▶ **Documento de origem**:
* * * * * * *

Jesus Poderia Realmente Ser Tentado?

Os três Evangelhos sinópticos recordam que Jesus foi para o deserto imediatamente após o seu batismo. Lá, segundo nos é dito, Jesus jejuou durante quarenta dias, após os quais o diabo veio para o tentar (ver Mateus 4,1-11; Marcos 1,12-13; Lucas 4,1-13). Por três vezes o diabo tenta induzir Jesus a cair; por três vezes o diabo é frustrado.
Sabemos que Jesus não comete nenhum pecado nesse episódio. No entanto, os evangelistas falam claramente que Ele foi "tentado" pelo diabo. Isso é corroborado ainda mais na epístola aos Hebreus:
Pois, tendo ele mesmo sofrido pela tentação, é capaz de socorrer os que são tentados (Heb 2,18).

* * * * * * *

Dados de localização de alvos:

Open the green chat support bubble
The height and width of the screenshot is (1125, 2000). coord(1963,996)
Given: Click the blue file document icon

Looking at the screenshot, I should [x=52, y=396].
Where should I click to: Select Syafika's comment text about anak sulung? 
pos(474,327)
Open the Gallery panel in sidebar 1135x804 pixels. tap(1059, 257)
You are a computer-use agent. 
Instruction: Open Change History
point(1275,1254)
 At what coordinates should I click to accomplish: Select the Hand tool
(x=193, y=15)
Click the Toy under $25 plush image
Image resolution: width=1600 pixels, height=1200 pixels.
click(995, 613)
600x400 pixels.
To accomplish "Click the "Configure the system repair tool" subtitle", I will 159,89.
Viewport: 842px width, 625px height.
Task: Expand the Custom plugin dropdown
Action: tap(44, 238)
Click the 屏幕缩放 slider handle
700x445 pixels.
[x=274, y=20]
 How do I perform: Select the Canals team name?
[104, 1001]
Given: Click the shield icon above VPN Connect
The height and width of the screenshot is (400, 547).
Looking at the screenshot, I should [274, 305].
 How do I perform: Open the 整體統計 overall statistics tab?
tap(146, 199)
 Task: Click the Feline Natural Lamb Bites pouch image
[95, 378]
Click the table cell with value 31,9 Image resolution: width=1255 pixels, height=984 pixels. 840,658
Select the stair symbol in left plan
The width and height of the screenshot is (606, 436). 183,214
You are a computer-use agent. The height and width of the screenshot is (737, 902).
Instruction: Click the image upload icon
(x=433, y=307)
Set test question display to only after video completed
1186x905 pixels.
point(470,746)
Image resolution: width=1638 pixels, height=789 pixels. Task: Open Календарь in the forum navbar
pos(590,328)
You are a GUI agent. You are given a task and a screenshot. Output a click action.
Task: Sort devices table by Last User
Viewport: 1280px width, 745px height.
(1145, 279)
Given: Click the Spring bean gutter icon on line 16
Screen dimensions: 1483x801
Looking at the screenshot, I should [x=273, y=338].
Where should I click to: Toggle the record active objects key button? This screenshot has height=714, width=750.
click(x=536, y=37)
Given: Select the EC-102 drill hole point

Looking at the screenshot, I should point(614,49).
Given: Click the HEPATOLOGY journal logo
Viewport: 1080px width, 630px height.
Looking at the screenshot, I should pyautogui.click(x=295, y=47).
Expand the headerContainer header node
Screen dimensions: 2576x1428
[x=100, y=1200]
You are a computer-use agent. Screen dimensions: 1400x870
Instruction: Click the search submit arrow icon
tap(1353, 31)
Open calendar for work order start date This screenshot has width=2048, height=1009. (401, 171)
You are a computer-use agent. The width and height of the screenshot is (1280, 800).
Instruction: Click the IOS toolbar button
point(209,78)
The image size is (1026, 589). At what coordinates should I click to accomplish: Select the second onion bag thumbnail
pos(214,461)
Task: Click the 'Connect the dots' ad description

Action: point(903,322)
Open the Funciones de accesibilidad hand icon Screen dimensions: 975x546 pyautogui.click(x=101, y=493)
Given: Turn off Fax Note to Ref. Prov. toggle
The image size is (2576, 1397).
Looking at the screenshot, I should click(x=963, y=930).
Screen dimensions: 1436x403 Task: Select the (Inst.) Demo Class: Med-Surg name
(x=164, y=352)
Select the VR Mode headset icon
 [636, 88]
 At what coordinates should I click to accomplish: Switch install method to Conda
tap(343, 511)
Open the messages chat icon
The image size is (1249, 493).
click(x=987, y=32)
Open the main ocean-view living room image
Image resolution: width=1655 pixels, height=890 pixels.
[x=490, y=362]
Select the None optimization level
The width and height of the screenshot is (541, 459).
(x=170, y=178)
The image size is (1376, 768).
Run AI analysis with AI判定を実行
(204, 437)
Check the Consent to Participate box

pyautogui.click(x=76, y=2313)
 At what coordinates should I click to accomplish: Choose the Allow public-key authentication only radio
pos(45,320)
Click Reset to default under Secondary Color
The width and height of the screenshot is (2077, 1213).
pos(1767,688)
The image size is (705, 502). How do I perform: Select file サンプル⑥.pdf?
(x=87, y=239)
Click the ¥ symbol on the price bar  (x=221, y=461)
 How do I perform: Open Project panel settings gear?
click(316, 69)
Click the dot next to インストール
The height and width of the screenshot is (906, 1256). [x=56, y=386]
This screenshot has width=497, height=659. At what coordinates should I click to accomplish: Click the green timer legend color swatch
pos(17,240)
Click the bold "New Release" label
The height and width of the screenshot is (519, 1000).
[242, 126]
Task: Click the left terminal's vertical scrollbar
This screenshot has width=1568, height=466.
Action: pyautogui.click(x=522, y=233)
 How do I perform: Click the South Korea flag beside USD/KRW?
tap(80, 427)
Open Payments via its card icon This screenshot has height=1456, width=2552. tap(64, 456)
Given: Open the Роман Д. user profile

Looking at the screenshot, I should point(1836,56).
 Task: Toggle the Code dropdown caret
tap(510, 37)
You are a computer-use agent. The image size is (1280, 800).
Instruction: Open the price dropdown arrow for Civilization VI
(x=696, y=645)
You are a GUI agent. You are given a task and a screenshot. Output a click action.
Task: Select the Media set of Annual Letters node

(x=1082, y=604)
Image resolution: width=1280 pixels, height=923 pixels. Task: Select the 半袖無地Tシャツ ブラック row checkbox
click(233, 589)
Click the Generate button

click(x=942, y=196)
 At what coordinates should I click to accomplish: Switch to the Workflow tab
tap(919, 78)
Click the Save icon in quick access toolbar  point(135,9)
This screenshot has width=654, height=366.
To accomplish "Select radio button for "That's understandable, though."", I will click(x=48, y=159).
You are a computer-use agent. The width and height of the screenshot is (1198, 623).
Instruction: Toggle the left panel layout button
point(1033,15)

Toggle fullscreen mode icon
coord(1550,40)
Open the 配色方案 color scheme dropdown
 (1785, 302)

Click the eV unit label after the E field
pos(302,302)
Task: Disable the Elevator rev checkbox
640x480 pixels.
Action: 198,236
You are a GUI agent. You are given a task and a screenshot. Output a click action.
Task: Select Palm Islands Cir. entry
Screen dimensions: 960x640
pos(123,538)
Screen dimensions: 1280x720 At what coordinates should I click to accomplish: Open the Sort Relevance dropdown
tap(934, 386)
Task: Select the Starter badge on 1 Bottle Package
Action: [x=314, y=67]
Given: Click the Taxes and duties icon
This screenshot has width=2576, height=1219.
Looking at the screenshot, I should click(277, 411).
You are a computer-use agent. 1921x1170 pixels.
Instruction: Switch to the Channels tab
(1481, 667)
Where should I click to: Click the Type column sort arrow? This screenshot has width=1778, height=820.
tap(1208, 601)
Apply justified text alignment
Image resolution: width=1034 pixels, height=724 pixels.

* * * * * * *

▶ **Tarefas exigidas**:
A – Relacione todas as referências bíblicas com capítulo e versículo que aparecem no texto sobre a tentação de Jesus.
B – Responda, com base no texto sobre a tentação de Jesus:
(i) Durante quantos dias Jesus jejuou no deserto?
(ii) Quantas vezes o diabo tenta induzir Jesus a cair?
(iii) Em qual epístola se encontra a passagem que corrobora que Jesus foi tentado?
C – Por favor, prossiga o texto sobre a tentação de Jesus a partir do ponto em que ele para.

▶ **Problemas resolvidos**:
A –
Mateus 4,1-11
Marcos 1,12-13
Lucas 4,1-13
Hebreus 2,18

B –
(i) Quarenta dias.
(ii) Três vezes.
(iii) Na epístola aos Hebreus.

C –
Com efeito, não temos um sumo sacerdote incapaz de se compadecer das nossas fraquezas, pois ele mesmo foi provado em tudo como nós, com exceção do pecado (Heb 4,15).
De acordo com esses textos, o fato de Jesus ter passado por tentações significa que Ele é mais capaz de se identificar conosco e nos ajudar em nossas próprias tentações. Mas isso levanta uma questão importante: em que sentido Jesus poderia realmente ser tentado?
Parece óbvio que Jesus não passou por tentações exatamente da mesma forma que nós. Afinal, quando somos tentados, há uma possibilidade real, baseada em longa experiência, de sucumbirmos à tentação e cairmos em pecado. No entanto, Jesus é Deus e, portanto, metafisicamente incapaz de pecar.
Isso leva a uma dificuldade: Jesus poderia realmente ser tentado se não houvesse nenhuma possibilidade de Ele sucumbir à tentação? E se não houvesse nenhuma possibilidade de Ele sucumbir, então seria realmente tão impressionante assim quando Ele resistiu com sucesso ao diabo?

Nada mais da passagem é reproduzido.